I’ve been a long time reader of New Scientist and generally enjoy it’s coverage (despite the occasional somewhat dubiously sensationalist headlines) but recently I’ve seen a strange and altogether mystifying trend.
Several of the issues recently have had either articles or editorials that seem to take a rather anti-science (or anti-scientist) view. This seems especially prevelent with regards to the recent supposed ‘scandals’ in climate science and the alleged ‘cover up’ of anti-climate change data.
In a recent editorial NS alluded to the popular idea that “greens and environmental scientists are authoritarian tree-huggers who value nature above people”. The gist of the editorial, and one that has been repeated in several other NS pieces is that scientists as a whole, and in particular environmental scientists don’t ‘sell themselves’ well enough to the mass media and are often seem elitist and impenetrable to the average person.

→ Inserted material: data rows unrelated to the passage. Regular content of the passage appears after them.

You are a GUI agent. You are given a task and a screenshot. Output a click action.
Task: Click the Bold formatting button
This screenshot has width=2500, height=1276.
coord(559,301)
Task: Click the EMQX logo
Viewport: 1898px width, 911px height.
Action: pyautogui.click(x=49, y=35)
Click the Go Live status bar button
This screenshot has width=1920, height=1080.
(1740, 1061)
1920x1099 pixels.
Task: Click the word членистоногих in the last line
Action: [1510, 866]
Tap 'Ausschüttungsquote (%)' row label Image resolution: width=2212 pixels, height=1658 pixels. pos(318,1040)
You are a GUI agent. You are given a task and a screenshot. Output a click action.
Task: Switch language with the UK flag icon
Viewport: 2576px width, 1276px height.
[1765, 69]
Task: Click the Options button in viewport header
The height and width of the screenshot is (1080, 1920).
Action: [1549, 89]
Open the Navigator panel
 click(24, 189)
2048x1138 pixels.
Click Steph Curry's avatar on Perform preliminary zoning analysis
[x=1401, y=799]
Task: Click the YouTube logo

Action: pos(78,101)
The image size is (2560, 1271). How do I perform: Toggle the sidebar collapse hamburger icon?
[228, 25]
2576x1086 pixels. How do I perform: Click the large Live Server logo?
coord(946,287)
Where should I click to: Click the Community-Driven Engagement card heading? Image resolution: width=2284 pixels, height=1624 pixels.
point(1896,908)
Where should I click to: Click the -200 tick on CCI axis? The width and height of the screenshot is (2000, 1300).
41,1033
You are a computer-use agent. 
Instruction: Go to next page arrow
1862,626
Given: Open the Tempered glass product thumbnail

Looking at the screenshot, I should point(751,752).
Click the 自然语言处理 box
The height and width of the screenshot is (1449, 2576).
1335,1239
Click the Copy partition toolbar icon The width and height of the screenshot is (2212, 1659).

For one thing, the vast majority of environmentalists seem to have the exact opposite view. The reason they are so worried about environmental change is precisely because they value people and their continued existence in to the future so much. If they didn’t care so much they wouldn’t really give a damn what happened to the world.
Secondly, it’s not really part of a scientist’s “job decription” to popularise science and they’re not usually very good at it. Some are and thank goodness for those blessed with those skils. But the people who’s real job is to explain science to the general public are science popularisation publications and shows. Just like New Scientist .
It seems rather hypocritical of a media outlet designed to popularise science to be criticising scientists for not doing their job for them.